At Apple’s WWDC conference, one of the biggest announcements that made headlines everywhere was “Apple opens Siri API’s for developers”. And everyone’s excited.
I think you’ll agree with me when I say that digital experts are dying to jump at the opportunity to leverage Siri to create a more integrated user experience, one that can benefit both users and companies alike.
In this article we’ll dive deep into how Siri works, the fundamentals of implementing Siri, and how to design a great user experience with Apple’s own personal assistant.
You can jump to any section of the article from the links here below:
How Siri Works
To gain an understanding of how to implement SiriKit into your app, it’s important to understand how Siri works.
As we all know, once you launch Siri, you can simply ask a question by speaking into your iPhone. Siri will turn the audio from what you say into a text sentence that shows up on your phone screen. Siri then uses natural language processing to interpret the text, and converts it into a structured representation of what the user is trying to do.
Siri sees the world as ‘domains’. A domain is a broad category of things that Siri understands, and knows how to talk about. So far, Apple has only enabled six domains that a developer can leverage:
- Audio or video calling
- Searching photos
- Ride booking
If you can link your app to one of these six different domains – great! You can start thinking about how to leverage the SiriKit to your advantage. But if your app’s purpose falls outside of these service types, I’m afraid you’ll have to wait until Apple expands the list of domains before you can do anything meaningful with Siri.
Within each of these six domains, there are a number of different ‘intents’. An intent describes a known action that Siri understands and can communicate to your application. Some examples of intents would be something like “Start a Skype video call with Ben” or “Start a Skype voice call with Ben”. Each of these phrases falls into the audio or video calling domain.
Siri supports a number of different intents. Here is a full list.
While processing an intent, Siri goes through a few different steps. The first step is what Apple calls the ‘vocabulary step’. The vocabulary step comes into play in the time between when Siri recognizes speech from the user and creates the intent for your application to handle. Siri has a vocabulary database that it uses to understand commands and map them to intents. Your application provides vocabulary words to add to Siri’s database, so that Siri can map commands to your custom intents. Giving Siri the right vocabulary is one of the most critical pieces to get right when exposing your application to Siri (we’ll cover that in the design section later on).

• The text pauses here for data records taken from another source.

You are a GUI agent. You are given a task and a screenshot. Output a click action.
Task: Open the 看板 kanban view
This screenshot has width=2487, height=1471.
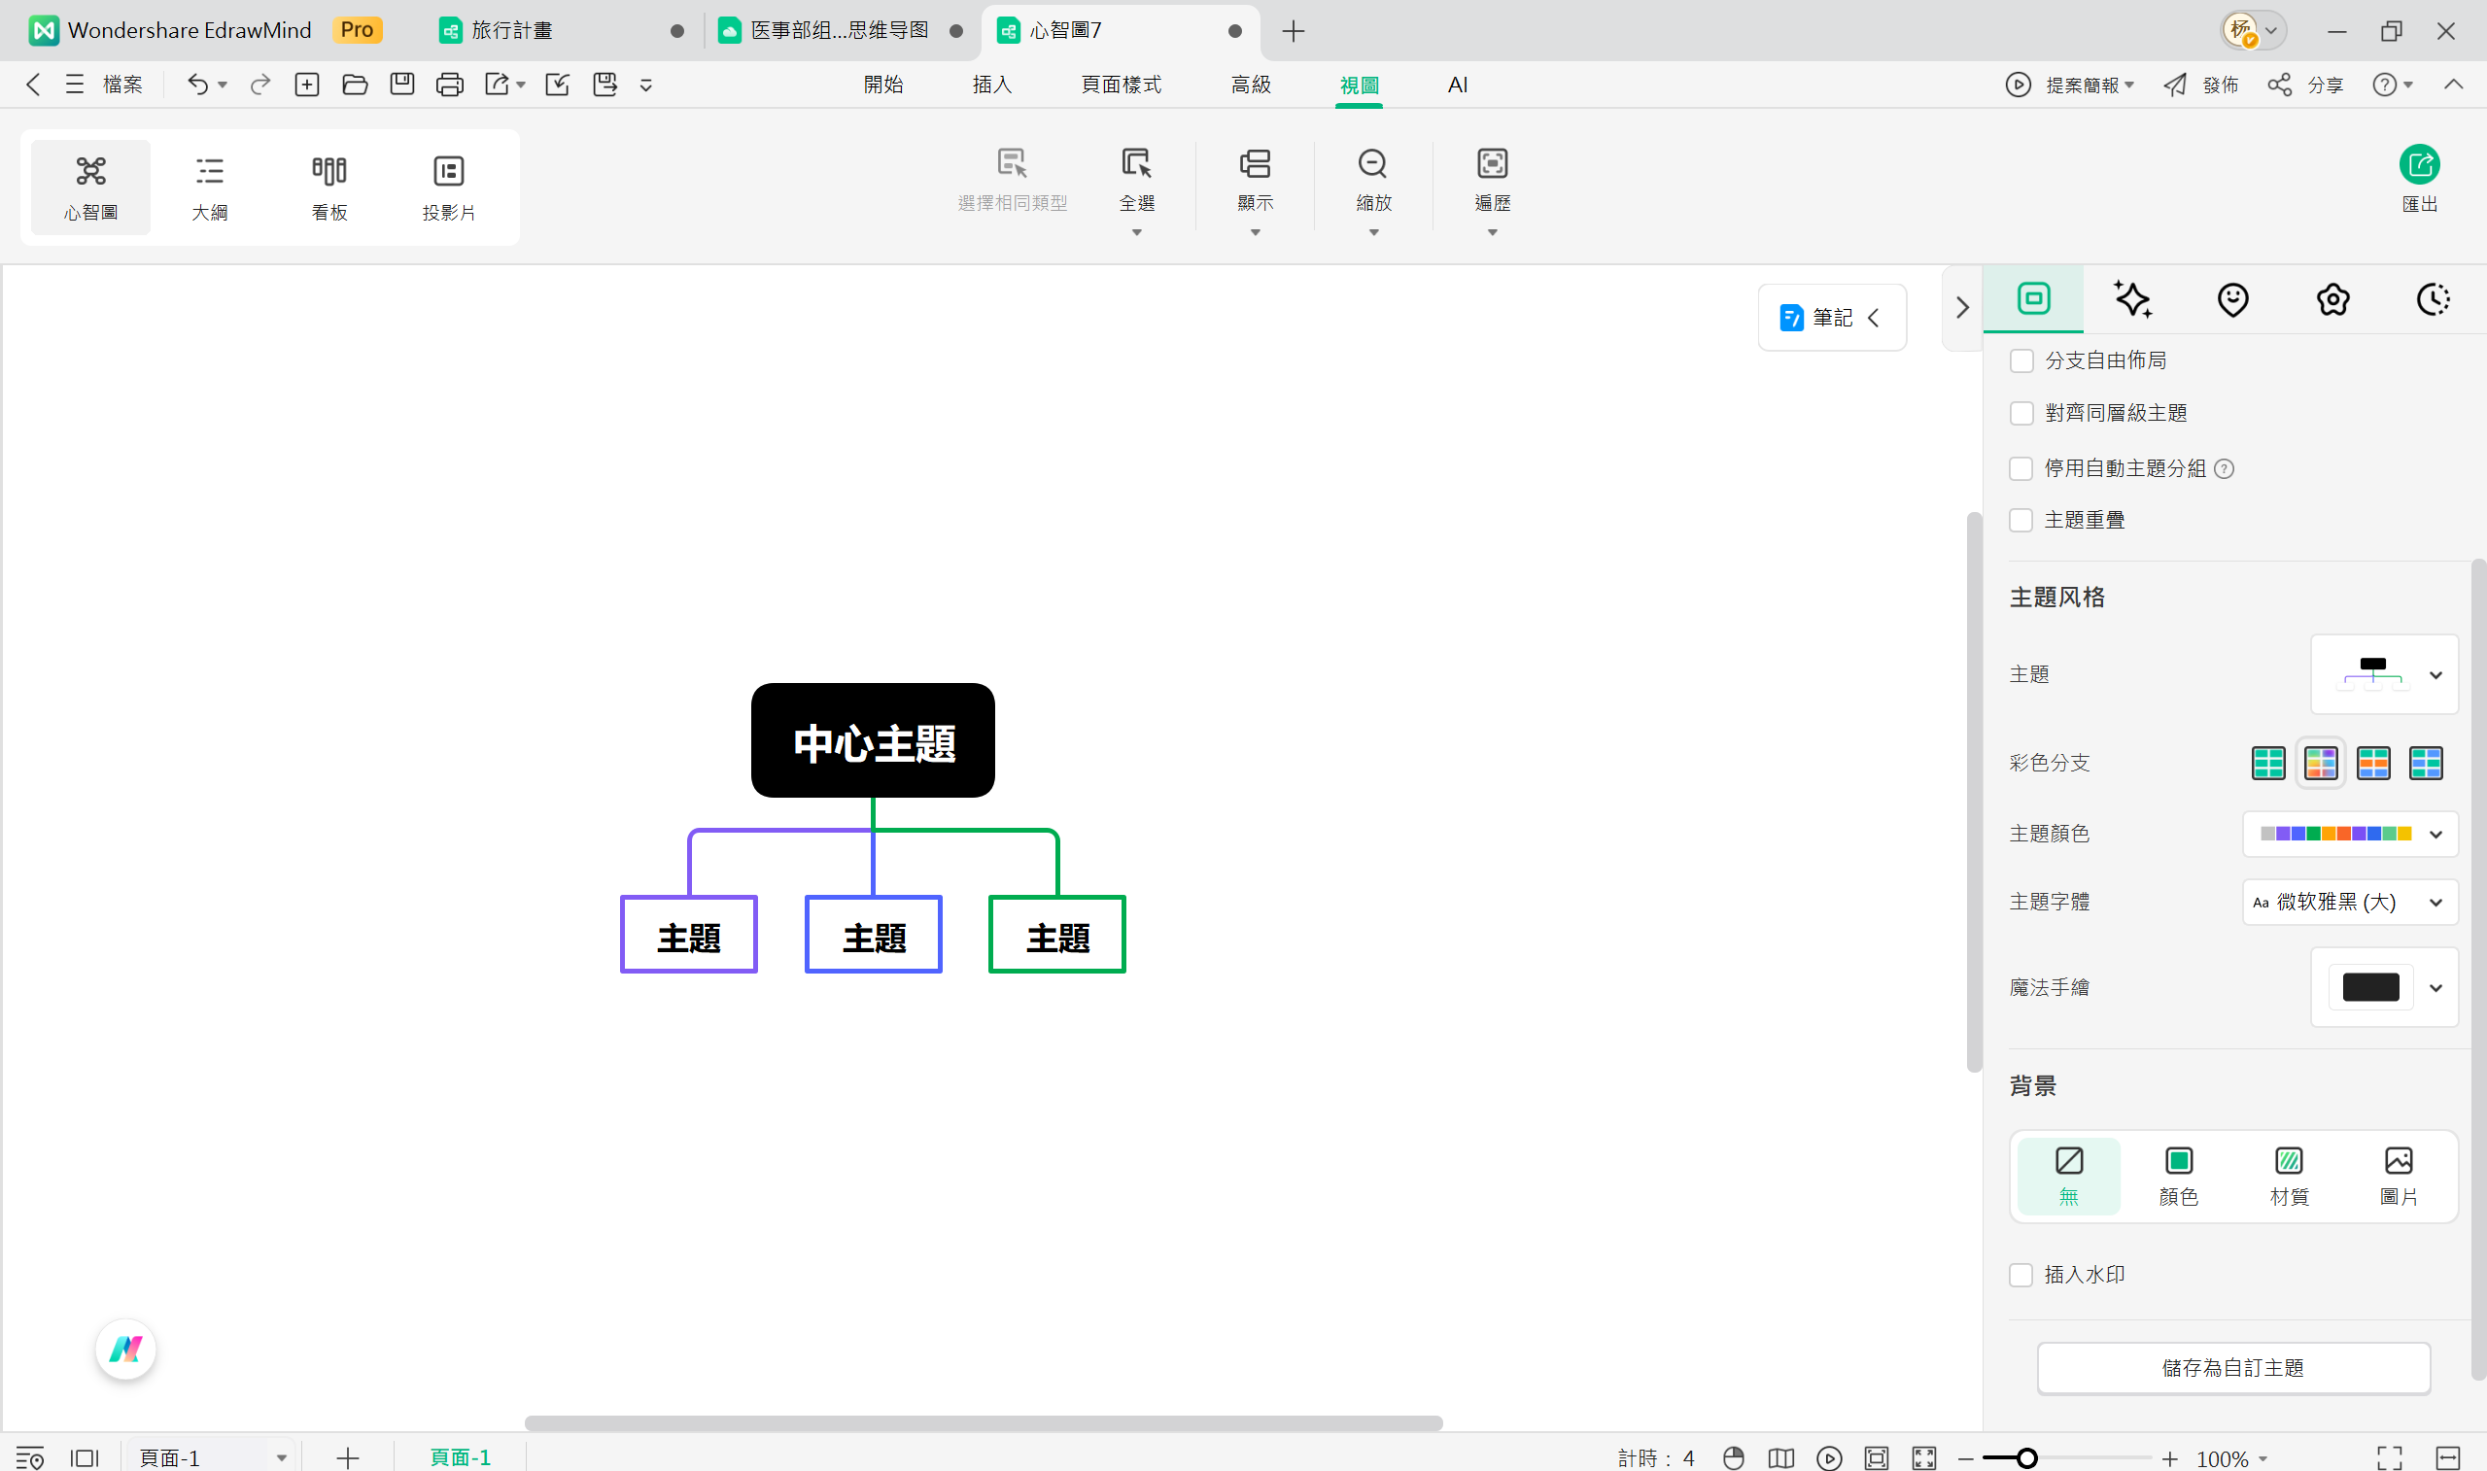[329, 187]
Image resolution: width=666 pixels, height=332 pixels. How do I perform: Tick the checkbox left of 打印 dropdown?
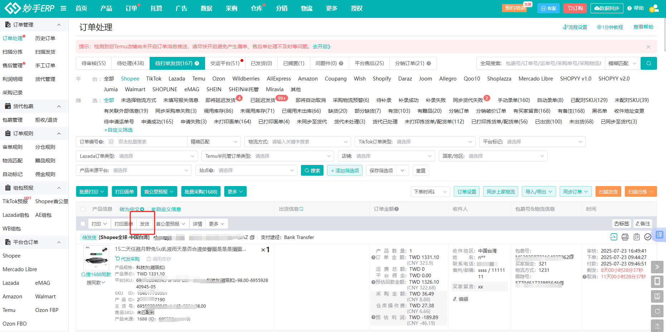[x=83, y=224]
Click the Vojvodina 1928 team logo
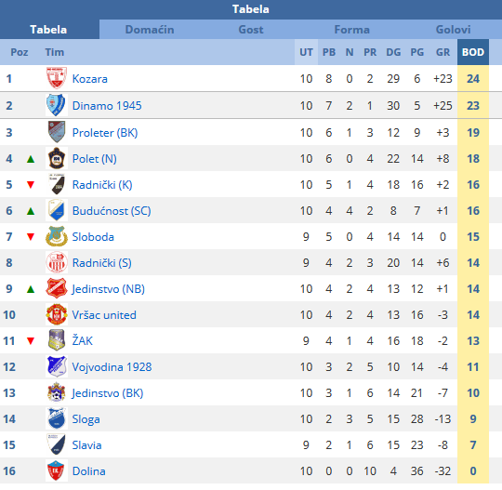Viewport: 502px width, 490px height. tap(57, 366)
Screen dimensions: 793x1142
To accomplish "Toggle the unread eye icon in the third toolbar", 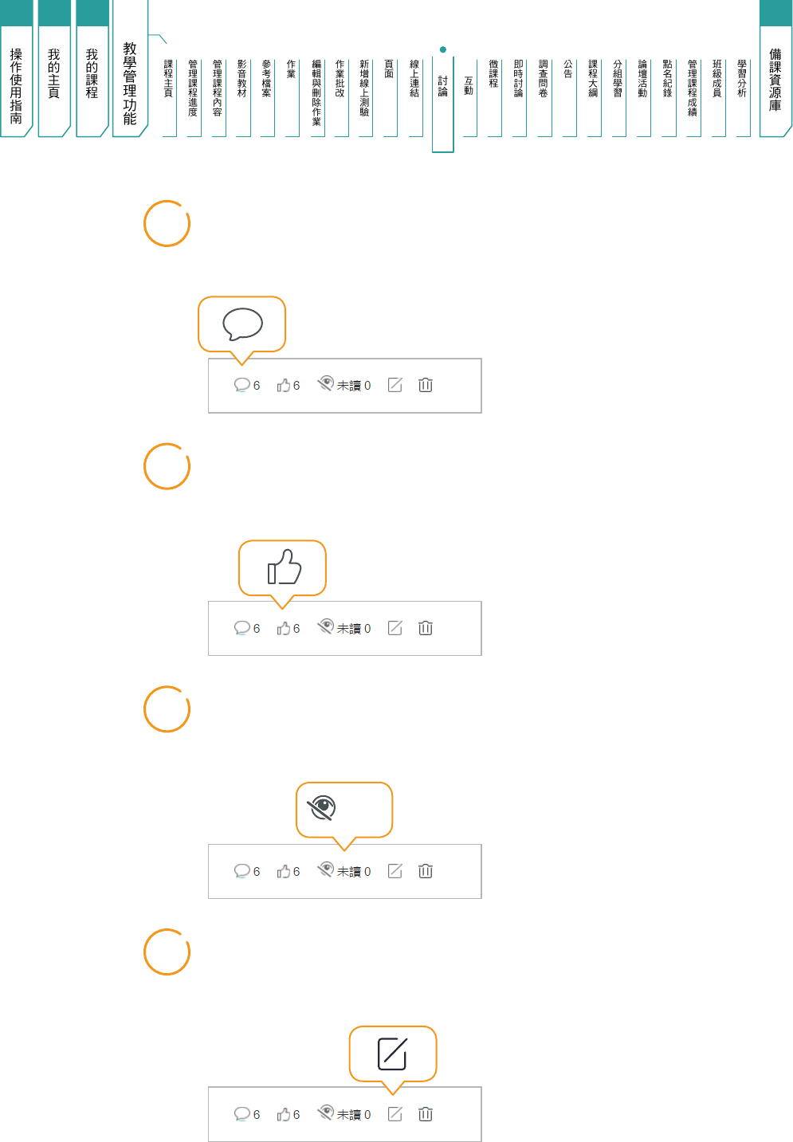I will [325, 869].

How Siri interacts with a messaging app
At the WWDC conference, we all saw video clips or images of how Siri can summon a messaging app without the user having to tap on the app’s icon. The question now becomes: how is this implemented, so that I could do the same if I own a messaging app?
Let’s assume that I speak the following phrase to Siri: “Hey Siri, send Ashish a WhatsApp message.”
Siri recognizes a few things right off the bat.
First, she recognizes that the user has referenced the WhatsApp application name.
When a user has allowed Siri privileges to interact with the WhatsApp application, the application name gets exposed to the Siri vocabulary by default. If you are implementing Siri in your app, the name that users will use to summon your application, is the same as the name that is listed below your app on the home screen.
The nice part is that Siri is able to pick up on an application name even if it is used in a variety of different contexts or parts of speech. For instance, it is very common to hear an app name used as a verb. In our example, Siri would’ve also recognized “Hey Siri, WhatsApp a message to Ashish”. No additional work is needed to add in this support.
The next thing that Siri recognizes is that this request falls in the ‘messages’ domain, and has the ‘send message’ intent.
The first role that WhatsApp will play in this case is to help Siri understand the speech. Ashish is not a name in the default Siri vocabulary database, but it is a name in the WhatsApp database. The name gets added to the database by the developers at WhatsApp sharing the contact details for Ashish from WhatsApp to Siri. In other domains you can provide vocabulary for different intents, such as the name of a photo album (for intents in the photo searching domain) or the name of a workout (for intents in the workout domain).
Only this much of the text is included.